### BRIEF
From the line containing "The width and height of the screenshot is (800, 500)." down to the final entry below, restate each line word for word.

### RECORDED DATA
=-=-=

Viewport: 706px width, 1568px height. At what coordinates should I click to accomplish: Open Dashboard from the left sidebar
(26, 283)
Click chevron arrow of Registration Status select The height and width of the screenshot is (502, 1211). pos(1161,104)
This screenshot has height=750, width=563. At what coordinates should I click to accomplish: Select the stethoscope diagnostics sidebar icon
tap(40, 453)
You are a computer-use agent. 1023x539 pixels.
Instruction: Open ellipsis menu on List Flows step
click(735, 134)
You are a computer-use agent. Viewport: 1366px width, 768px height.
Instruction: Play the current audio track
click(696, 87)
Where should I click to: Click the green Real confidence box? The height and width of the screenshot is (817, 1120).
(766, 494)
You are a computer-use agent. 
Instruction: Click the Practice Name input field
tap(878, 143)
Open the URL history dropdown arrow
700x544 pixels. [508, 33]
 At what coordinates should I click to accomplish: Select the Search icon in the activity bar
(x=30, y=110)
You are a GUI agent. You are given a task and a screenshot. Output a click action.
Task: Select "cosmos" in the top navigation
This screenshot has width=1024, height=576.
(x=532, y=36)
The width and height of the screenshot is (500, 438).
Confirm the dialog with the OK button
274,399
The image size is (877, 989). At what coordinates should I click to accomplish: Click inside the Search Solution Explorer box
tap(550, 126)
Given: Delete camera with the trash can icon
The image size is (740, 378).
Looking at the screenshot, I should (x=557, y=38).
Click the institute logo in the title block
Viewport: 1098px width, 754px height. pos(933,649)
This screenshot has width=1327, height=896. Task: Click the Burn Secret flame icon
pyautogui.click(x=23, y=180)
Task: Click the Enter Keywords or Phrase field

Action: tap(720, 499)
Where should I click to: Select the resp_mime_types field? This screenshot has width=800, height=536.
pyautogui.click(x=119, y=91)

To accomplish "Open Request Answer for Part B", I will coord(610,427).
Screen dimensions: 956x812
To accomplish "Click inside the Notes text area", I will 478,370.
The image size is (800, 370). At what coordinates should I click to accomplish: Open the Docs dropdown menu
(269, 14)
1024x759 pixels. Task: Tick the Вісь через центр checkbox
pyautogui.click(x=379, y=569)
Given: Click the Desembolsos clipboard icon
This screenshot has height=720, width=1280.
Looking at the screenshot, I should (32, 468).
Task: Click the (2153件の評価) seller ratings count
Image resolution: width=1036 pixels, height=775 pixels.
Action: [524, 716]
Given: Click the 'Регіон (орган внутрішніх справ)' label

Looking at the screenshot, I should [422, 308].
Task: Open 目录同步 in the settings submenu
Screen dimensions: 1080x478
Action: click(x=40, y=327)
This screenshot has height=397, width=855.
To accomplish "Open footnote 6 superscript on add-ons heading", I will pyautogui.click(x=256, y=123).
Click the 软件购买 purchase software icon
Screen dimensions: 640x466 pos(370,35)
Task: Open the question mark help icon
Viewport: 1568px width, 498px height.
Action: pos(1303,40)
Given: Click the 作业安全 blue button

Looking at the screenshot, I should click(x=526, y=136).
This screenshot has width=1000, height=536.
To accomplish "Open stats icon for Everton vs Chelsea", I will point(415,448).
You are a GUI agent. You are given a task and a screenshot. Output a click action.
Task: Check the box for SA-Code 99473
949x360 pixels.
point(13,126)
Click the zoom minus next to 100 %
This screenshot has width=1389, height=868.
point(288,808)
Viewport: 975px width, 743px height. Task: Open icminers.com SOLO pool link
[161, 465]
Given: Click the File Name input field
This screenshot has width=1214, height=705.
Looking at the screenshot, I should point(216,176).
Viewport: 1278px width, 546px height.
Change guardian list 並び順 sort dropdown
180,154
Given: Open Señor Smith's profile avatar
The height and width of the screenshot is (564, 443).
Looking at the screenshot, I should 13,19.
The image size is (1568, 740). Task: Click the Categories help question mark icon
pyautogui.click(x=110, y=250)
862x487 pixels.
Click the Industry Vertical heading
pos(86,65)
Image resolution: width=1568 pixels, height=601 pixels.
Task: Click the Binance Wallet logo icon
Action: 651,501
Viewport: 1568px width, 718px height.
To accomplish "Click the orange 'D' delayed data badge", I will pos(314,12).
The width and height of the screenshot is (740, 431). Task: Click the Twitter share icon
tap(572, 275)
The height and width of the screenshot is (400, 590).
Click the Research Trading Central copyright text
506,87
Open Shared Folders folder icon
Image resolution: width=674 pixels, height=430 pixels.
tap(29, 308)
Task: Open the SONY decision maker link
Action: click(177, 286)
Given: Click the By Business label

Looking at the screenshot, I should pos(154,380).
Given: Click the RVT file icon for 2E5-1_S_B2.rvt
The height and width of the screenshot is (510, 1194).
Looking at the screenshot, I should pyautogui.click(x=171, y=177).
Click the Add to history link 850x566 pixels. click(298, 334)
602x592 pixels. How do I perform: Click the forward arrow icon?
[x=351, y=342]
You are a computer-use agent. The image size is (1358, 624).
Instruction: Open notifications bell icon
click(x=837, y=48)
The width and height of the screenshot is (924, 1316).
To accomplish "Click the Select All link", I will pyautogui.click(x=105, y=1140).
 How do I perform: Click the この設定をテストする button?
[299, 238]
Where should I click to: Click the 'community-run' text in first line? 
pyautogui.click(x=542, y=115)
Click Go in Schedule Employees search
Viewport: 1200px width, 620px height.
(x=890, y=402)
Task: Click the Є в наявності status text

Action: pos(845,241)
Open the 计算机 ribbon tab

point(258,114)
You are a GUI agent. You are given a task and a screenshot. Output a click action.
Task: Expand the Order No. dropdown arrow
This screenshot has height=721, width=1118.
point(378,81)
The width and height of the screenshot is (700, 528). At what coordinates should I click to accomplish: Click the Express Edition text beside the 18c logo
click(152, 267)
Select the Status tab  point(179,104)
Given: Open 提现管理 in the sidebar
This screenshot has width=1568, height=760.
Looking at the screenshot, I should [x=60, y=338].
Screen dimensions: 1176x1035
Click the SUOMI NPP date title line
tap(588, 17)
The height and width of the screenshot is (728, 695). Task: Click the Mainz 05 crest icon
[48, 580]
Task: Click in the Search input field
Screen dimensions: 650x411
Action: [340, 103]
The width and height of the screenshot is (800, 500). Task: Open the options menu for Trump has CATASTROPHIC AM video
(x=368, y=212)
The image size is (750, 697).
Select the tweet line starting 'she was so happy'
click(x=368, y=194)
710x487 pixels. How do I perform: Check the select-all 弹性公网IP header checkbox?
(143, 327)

=-=-=

### WRITTEN REPLY
The width and height of the screenshot is (800, 500). Task: Open the options menu for Trump has CATASTROPHIC AM video
(x=368, y=212)
The image size is (750, 697).
Select the tweet line starting 'she was so happy'
click(x=368, y=194)
710x487 pixels. How do I perform: Check the select-all 弹性公网IP header checkbox?
(143, 327)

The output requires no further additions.